5-year-old me: “Other kids seem uncomfortable about this whole nighttime thing too, so I’m completely normal. I really understand that Chuckie Finster guy. Anyway, I’ll probably think the dark is neat-o real soon!”

10-year-old me: “Whatever, I’m not even a teenager yet, no need to rush into maturity.”

15-year-old-me: “I just like my nightlight because it’s Stone Cold Steve Austin themed. Skulls are badass. If anything, using this nightlight makes me more badass. Yeah…”

20-year-old-me: “Dude, I’m totally alright, this isn’t like, an overly abnormal thing, right? Yeah… Besides, I can’t even drink legally. How about this — when I’m allowed to get blackout wasted, I’ll also blackout my room.”

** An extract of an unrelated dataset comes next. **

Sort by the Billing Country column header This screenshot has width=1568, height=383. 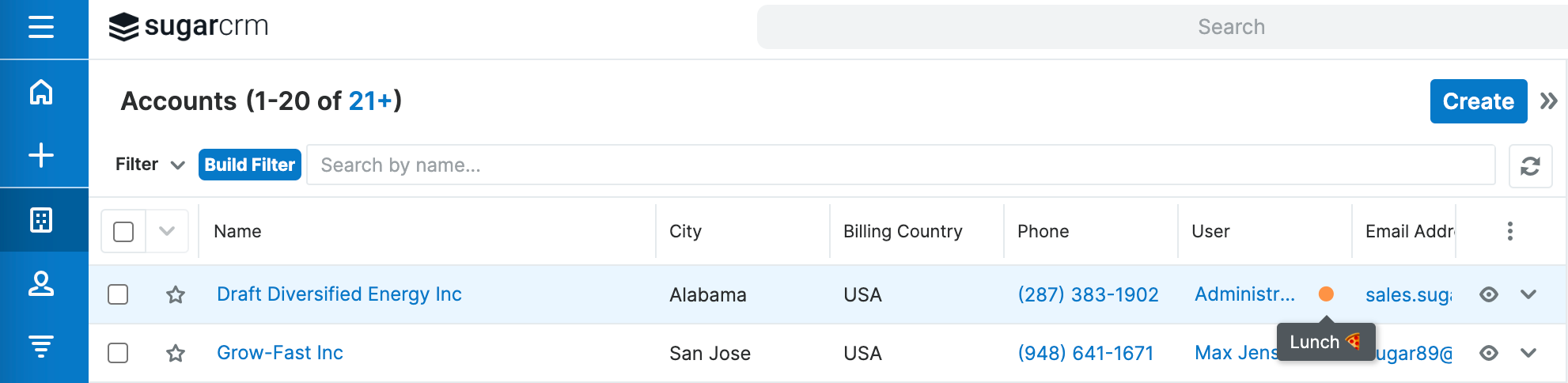click(x=903, y=231)
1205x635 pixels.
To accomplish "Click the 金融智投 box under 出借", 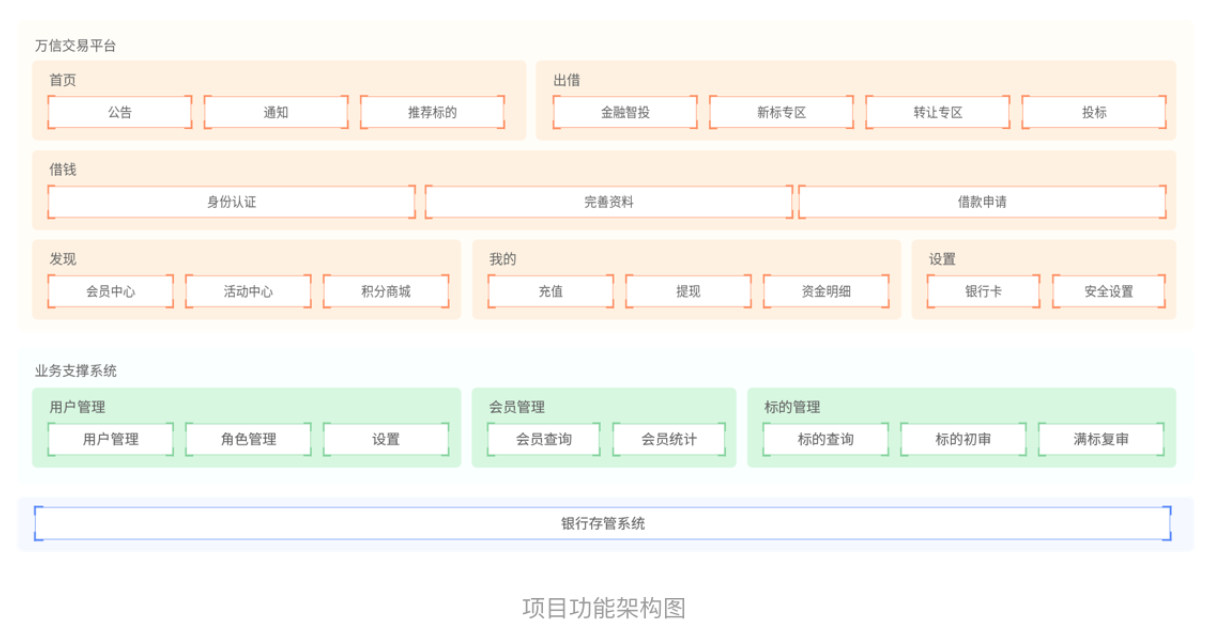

24-year-old-me: Please don’t judge me. One day I will conquer this fear of the dark. Brighter days are ahead… *clicks on nightlight*

7. Being able to do little things money-wise, like buy a Venti-sized drink from Starbucks without worrying that it’ll ruin finances for the next month.

Paycheck-to-paycheck. Venti Caramel Frappuccino-to-Venti Caramel Frappuccino. When will the financial binds end?  If ‘No Scrubs’ came out in 2013, would “Can’t even afford some Starbucks” find its way into the lyrics? Oh, the madness – a little financial freedom is a lot of weight off the shoulders of a frequently broke person.

8. To be comfortable/confident/careless enough to wear, say and do what you want, without even considering other people’s opinions.

Everybody says they don’t care what others think, but for many of us that statement isn’t nearly as true as we’d like it to be. The dude wearing the bear shirt, torn sweatpants and sandals with socks to Applebees does not care. The woman rocking a two-sizes-too-small-tube-top with her gut hanging out at the bar does not care. Wal-Mart customers in general – they don’t care.

It’s not just limited to aesthetics either, there are other factors people stop maintaining or being cautious about. THEY DON’T CARE. Not about their foul language, the volume and content of their conversations, if people are watching them when they dance, if the person behind ‘em in line hates that they’re using coupons, your opinions of their hair – the list of non-factors goes on forever.

Maybe it’s confidence, maybe it’s old age. Perhaps you just ran out of “damns” to give. Whatever the case may be, the day you’re comfortable doing a little dance in line, celebrating the 50 cents off coupon you just used, while wearing crusty sweats and having undone hair, you’ve reached a pinnacle in life that overly self-conscious folks can only pretend to have reached via bold, unauthentic Facebook statuses.

TL;DR VERSION: Set the bar incredibly low so that you can feel good about yourself when maintaining mediocrity in life.